- [Directions]: Below is some data; print it all back exactly.

(Saved data entries)
BEGIN

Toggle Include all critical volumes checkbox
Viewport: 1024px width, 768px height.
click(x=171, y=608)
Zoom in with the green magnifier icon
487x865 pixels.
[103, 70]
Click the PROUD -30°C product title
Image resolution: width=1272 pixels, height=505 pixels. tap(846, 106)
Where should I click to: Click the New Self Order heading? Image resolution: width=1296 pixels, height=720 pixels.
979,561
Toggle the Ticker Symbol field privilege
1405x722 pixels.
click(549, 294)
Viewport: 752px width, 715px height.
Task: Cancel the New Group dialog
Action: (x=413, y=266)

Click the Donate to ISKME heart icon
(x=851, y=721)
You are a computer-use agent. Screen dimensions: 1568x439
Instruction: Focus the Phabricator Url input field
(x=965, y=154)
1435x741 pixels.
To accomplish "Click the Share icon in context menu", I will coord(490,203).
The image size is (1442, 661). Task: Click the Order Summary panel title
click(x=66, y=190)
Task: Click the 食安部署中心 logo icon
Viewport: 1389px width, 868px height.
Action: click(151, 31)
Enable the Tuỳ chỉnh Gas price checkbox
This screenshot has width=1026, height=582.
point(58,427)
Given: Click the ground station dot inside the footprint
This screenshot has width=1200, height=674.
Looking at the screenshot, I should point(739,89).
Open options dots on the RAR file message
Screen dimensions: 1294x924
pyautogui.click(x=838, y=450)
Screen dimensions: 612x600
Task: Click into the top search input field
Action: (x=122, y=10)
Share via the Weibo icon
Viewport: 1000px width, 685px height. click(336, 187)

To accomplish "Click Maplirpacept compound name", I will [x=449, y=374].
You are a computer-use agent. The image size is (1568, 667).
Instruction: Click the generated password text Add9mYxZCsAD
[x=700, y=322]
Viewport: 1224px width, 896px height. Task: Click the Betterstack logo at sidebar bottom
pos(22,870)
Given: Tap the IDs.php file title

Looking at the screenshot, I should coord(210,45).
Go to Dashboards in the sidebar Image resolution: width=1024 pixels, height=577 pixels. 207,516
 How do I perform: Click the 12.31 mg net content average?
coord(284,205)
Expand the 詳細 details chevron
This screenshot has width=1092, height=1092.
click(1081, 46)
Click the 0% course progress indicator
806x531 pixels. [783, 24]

END

- [Exercise solution]:
Toggle Include all critical volumes checkbox
Viewport: 1024px width, 768px height.
click(x=171, y=608)
Zoom in with the green magnifier icon
487x865 pixels.
[103, 70]
Click the PROUD -30°C product title
Image resolution: width=1272 pixels, height=505 pixels. tap(846, 106)
Where should I click to: Click the New Self Order heading? Image resolution: width=1296 pixels, height=720 pixels.
979,561
Toggle the Ticker Symbol field privilege
1405x722 pixels.
click(549, 294)
Viewport: 752px width, 715px height.
Task: Cancel the New Group dialog
Action: (x=413, y=266)

Click the Donate to ISKME heart icon
(x=851, y=721)
You are a computer-use agent. Screen dimensions: 1568x439
Instruction: Focus the Phabricator Url input field
(x=965, y=154)
1435x741 pixels.
To accomplish "Click the Share icon in context menu", I will coord(490,203).
The image size is (1442, 661). Task: Click the Order Summary panel title
click(x=66, y=190)
Task: Click the 食安部署中心 logo icon
Viewport: 1389px width, 868px height.
Action: click(151, 31)
Enable the Tuỳ chỉnh Gas price checkbox
This screenshot has width=1026, height=582.
point(58,427)
Given: Click the ground station dot inside the footprint
This screenshot has width=1200, height=674.
Looking at the screenshot, I should point(739,89).
Open options dots on the RAR file message
Screen dimensions: 1294x924
pyautogui.click(x=838, y=450)
Screen dimensions: 612x600
Task: Click into the top search input field
Action: (x=122, y=10)
Share via the Weibo icon
Viewport: 1000px width, 685px height. click(336, 187)

To accomplish "Click Maplirpacept compound name", I will [x=449, y=374].
You are a computer-use agent. The image size is (1568, 667).
Instruction: Click the generated password text Add9mYxZCsAD
[x=700, y=322]
Viewport: 1224px width, 896px height. Task: Click the Betterstack logo at sidebar bottom
pos(22,870)
Given: Tap the IDs.php file title

Looking at the screenshot, I should coord(210,45).
Go to Dashboards in the sidebar Image resolution: width=1024 pixels, height=577 pixels. 207,516
 How do I perform: Click the 12.31 mg net content average?
coord(284,205)
Expand the 詳細 details chevron
This screenshot has width=1092, height=1092.
click(1081, 46)
Click the 0% course progress indicator
806x531 pixels. [783, 24]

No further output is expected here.